→ WHAT IS NEEDED
Copy the entries verbatim, starting at the line that contains "You are a GUI" and ending at the line that contains "Looking at the", including both of those lines. Leave the pictures out.

→ TASK INPUT
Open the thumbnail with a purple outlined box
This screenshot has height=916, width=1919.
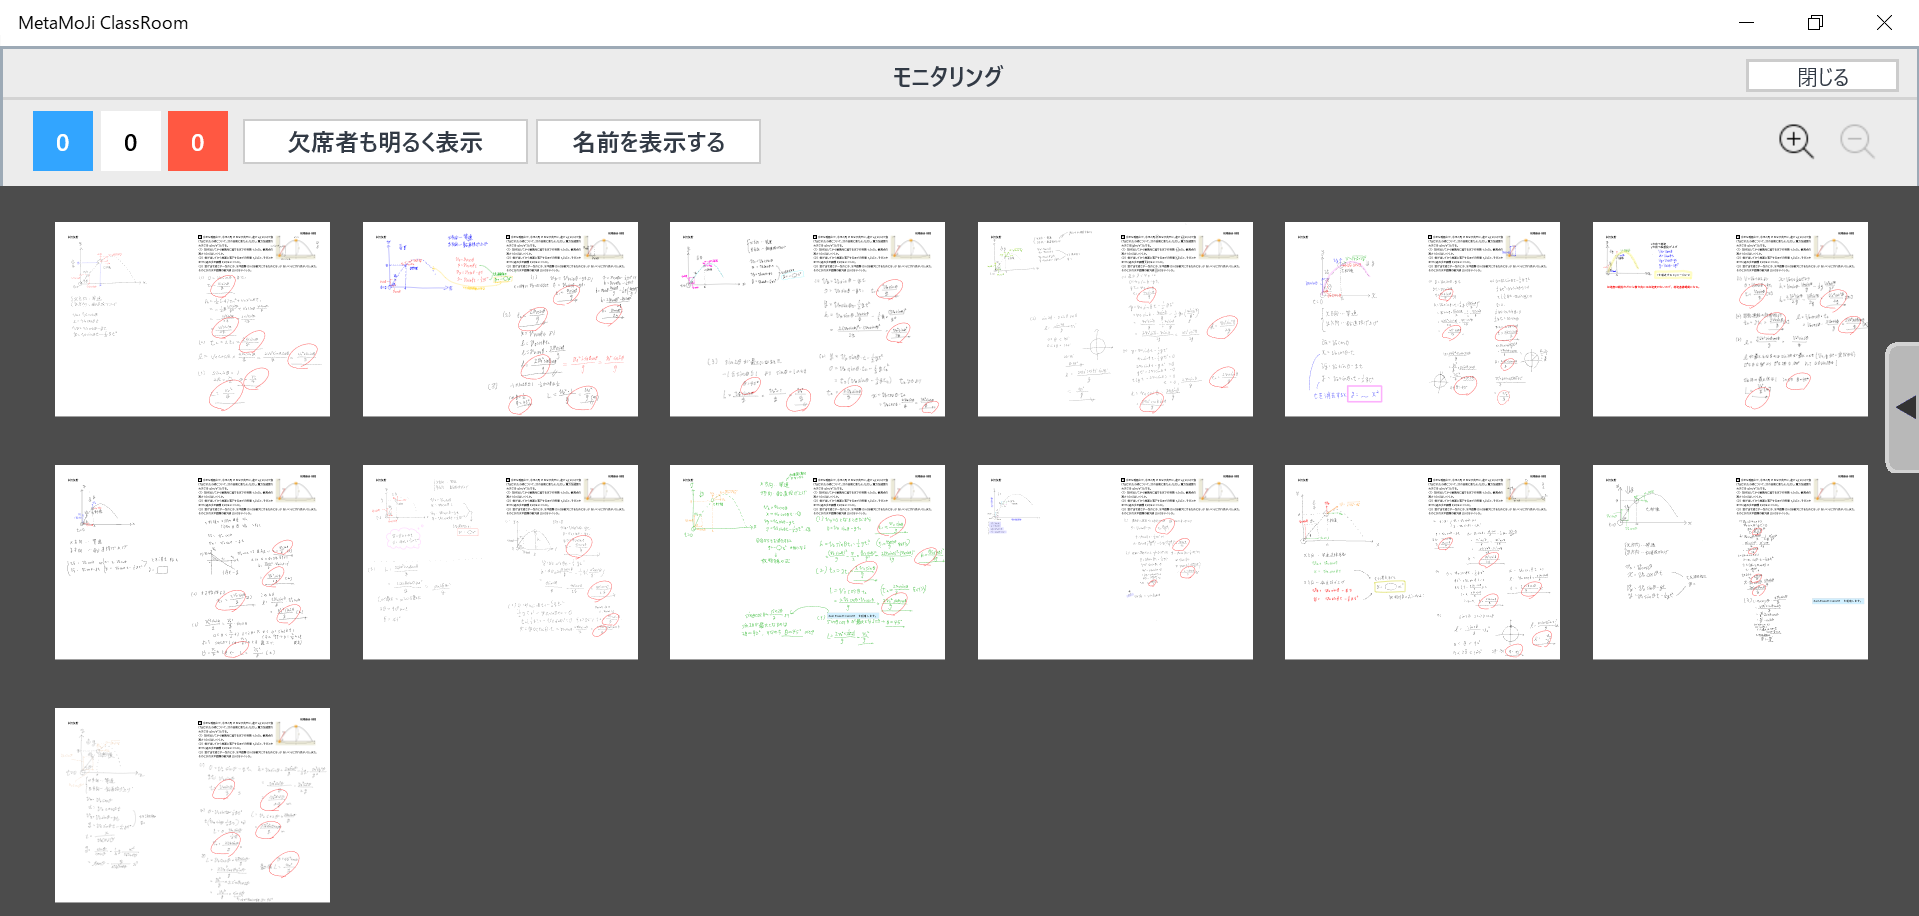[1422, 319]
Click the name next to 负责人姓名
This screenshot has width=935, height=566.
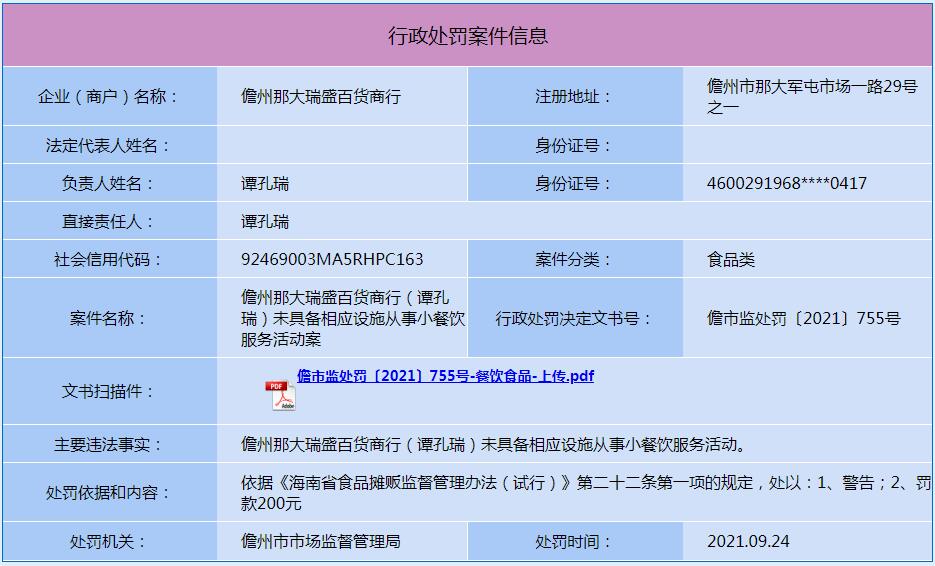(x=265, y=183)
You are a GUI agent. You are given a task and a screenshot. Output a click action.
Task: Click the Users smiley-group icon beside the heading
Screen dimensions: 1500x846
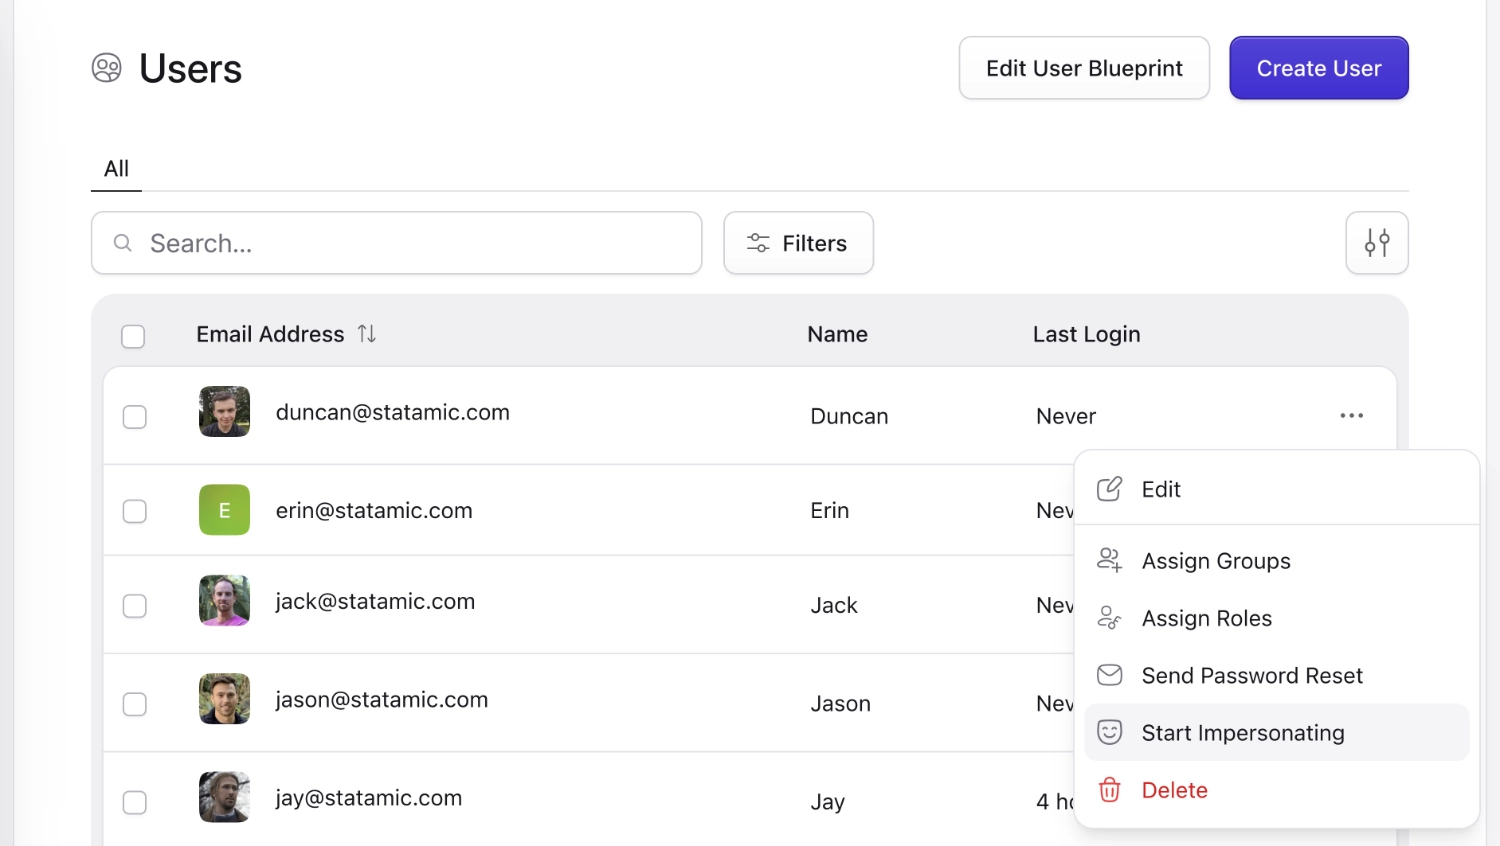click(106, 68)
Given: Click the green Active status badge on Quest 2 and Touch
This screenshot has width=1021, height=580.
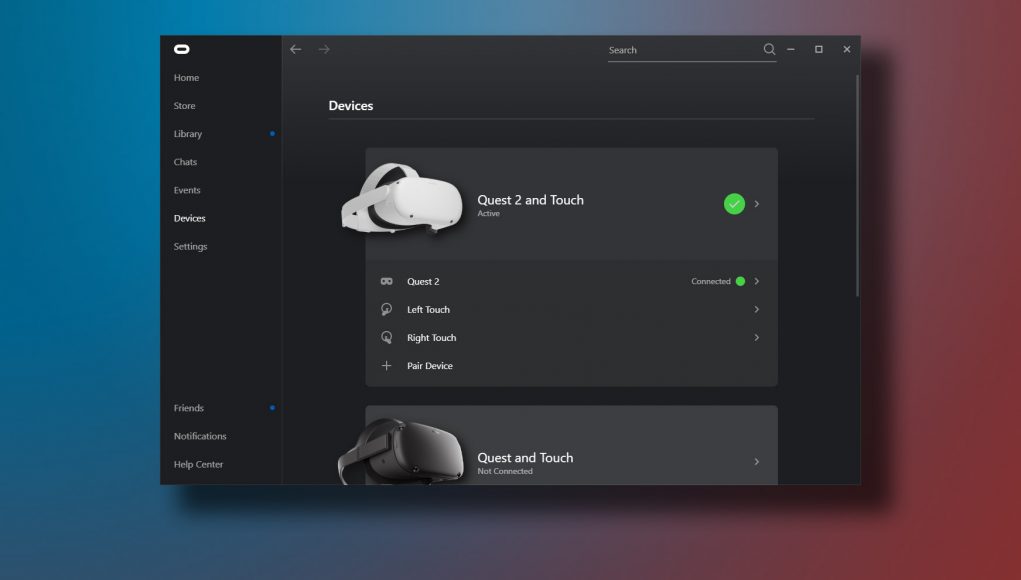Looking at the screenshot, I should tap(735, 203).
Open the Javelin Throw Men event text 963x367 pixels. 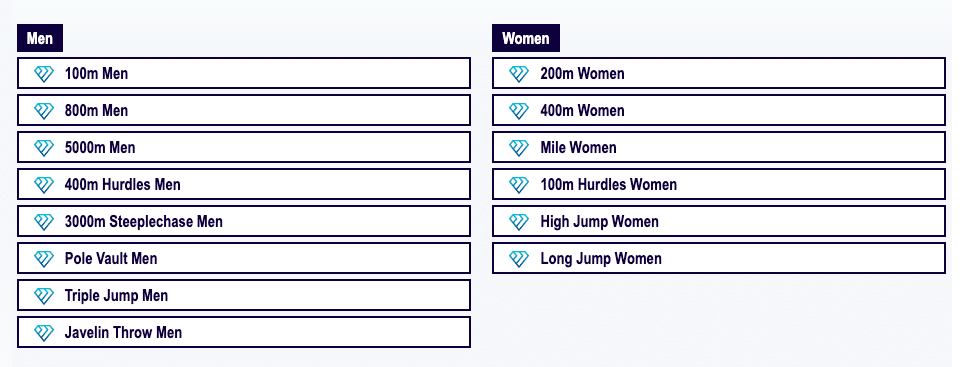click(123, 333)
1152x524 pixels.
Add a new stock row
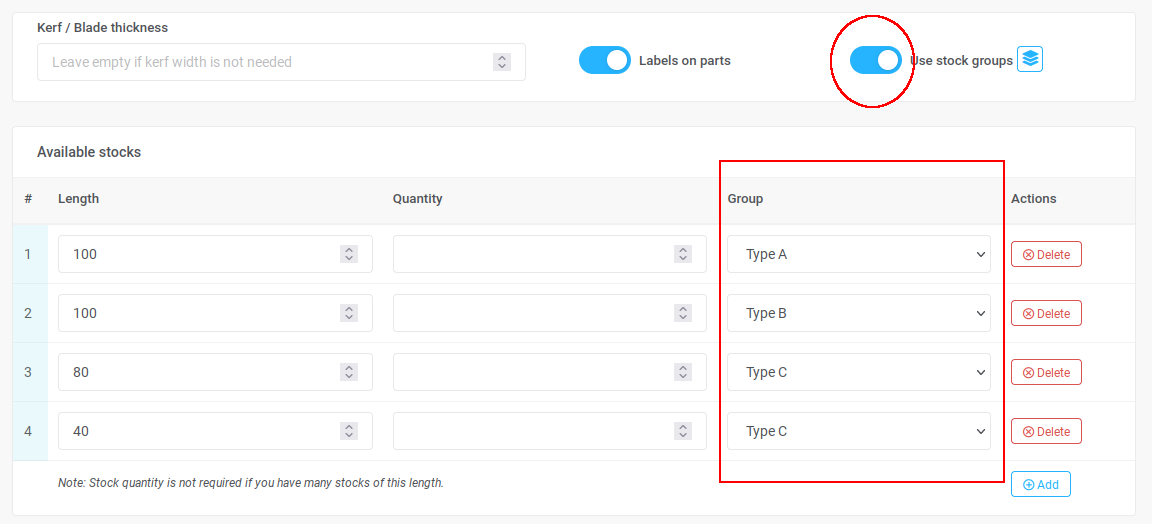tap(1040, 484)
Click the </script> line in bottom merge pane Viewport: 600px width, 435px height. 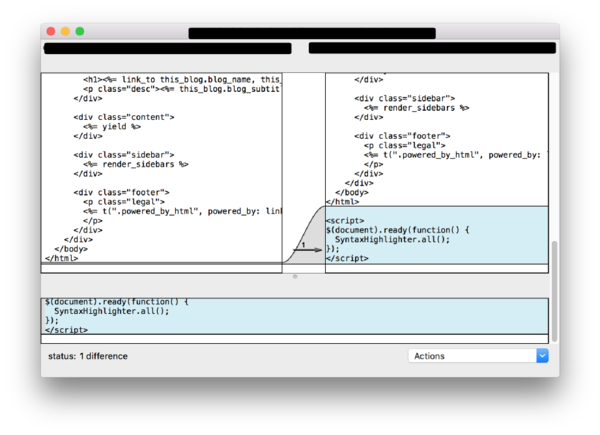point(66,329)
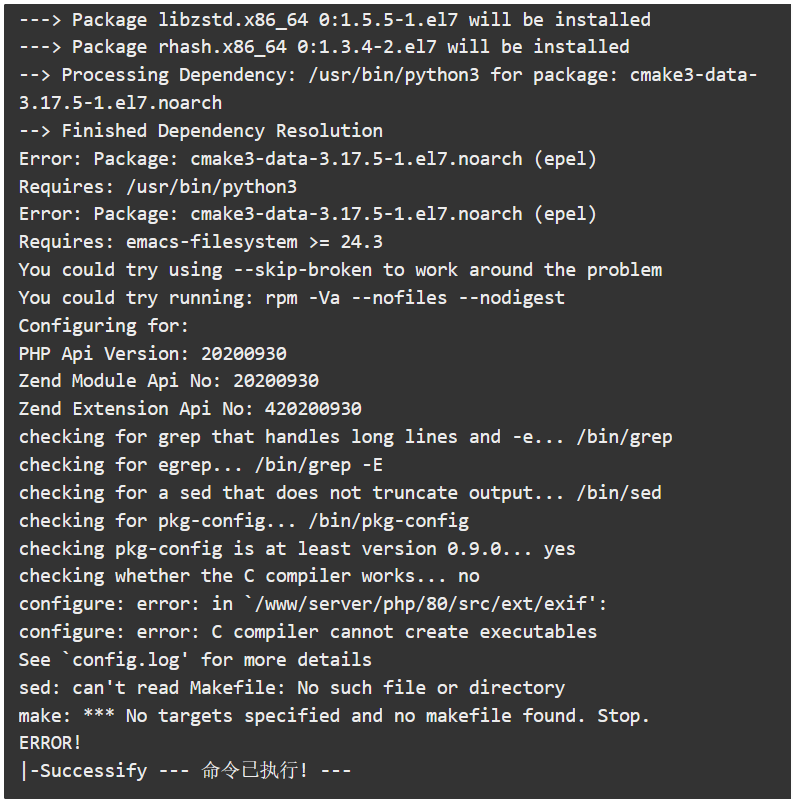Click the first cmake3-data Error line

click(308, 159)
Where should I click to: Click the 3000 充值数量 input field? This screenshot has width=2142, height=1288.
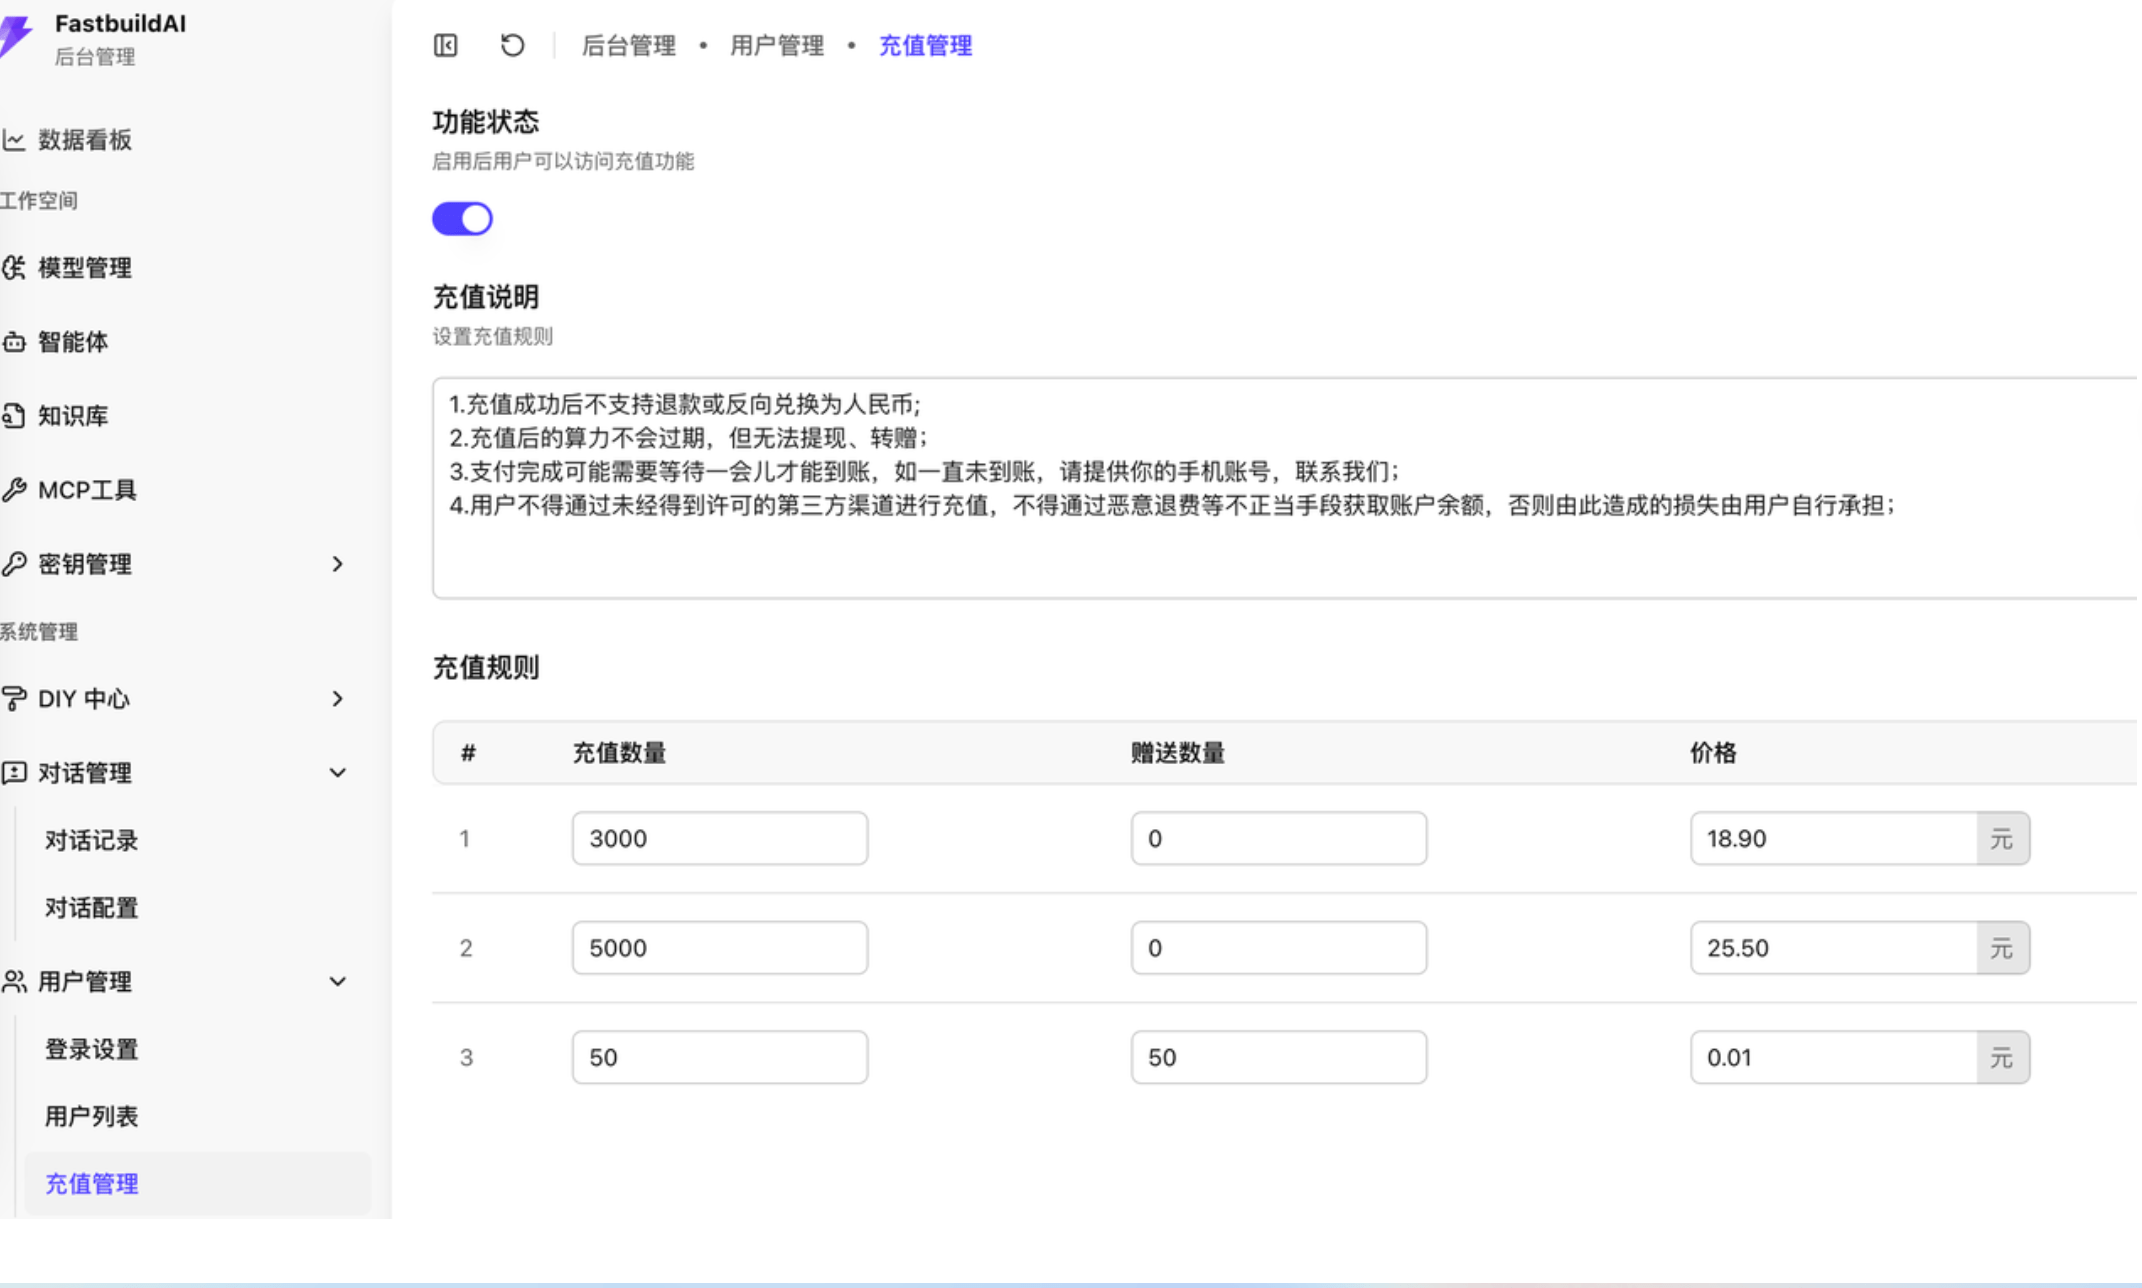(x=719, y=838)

→ EXERCISE RESULT
You are a GUI agent. You are given a task and a screenshot. Output a click action.
Task: Click the Users smiley-group icon beside the heading
Screen dimensions: 1500x846
click(106, 68)
Given: Click the green Active status badge on Quest 2 and Touch
This screenshot has width=1021, height=580.
Looking at the screenshot, I should tap(735, 203).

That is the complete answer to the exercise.